### [TASK DIRECTIONS]
Reproduce the passage from the succession planning article below, starting with "While it’s a" and going on through "planning for business owners.".

### [PROVIDED TEXT]
Transitioning a closely held business through a succession plan is often a once-in-a-lifetime event for business owners. They’re passing along what is typically their largest asset to a family member, an outside party or key employees, so there’s a lot to consider.
“It’s not just a financial transition,” says Tom Harrison, President and CEO of Corrigan Krause. “It’s the transition of the whole venture — leadership, talent, technology, culture, vendors and customers.”
While it’s a process that, ideally, should start when the business launches, there are strategies to maximize value that can be implemented much later in the company’s lifecycle.
Smart Business spoke with Harrison about succession planning for business owners.
What are some of the options when it comes to transitioning?
An owner can transition their business to a family member or an outside party, such as a strategic or financial buyer. Another transitional possibility is utilizing the Employee Stock Ownership Plan (ESOP).
The best transition option isn’t necessarily the one that returns the highest dollar amount to the owner. Owners need to determine for themselves what success is. That could mean finding a deal that takes care of their employees rather than maximizes the financial return to the owner.
How can owners maximize value?
The value of a business has a lot to do with what produces the most revenue for it, but there are other intangible characteristics that can significantly factor in the overall value of a business. The first step for an owner is to identify and quantify that value. Once identified, an owner should protect, build and then harvest that value. While this is a process that’s undertaken throughout a company’s lifecycle, it’s particularly important that these value-adding characteristics are clearly defined and maximized ahead of a transition.

### [INPUT DATA]

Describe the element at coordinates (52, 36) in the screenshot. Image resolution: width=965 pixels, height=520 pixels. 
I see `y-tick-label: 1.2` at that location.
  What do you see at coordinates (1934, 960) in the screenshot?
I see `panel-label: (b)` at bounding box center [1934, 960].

### [EXERCISE SOLUTION]
While it’s a process that, ideally, should start when the business launches, there are strategies to maximize value that can be implemented much later in the company’s lifecycle.
Smart Business spoke with Harrison about succession planning for business owners.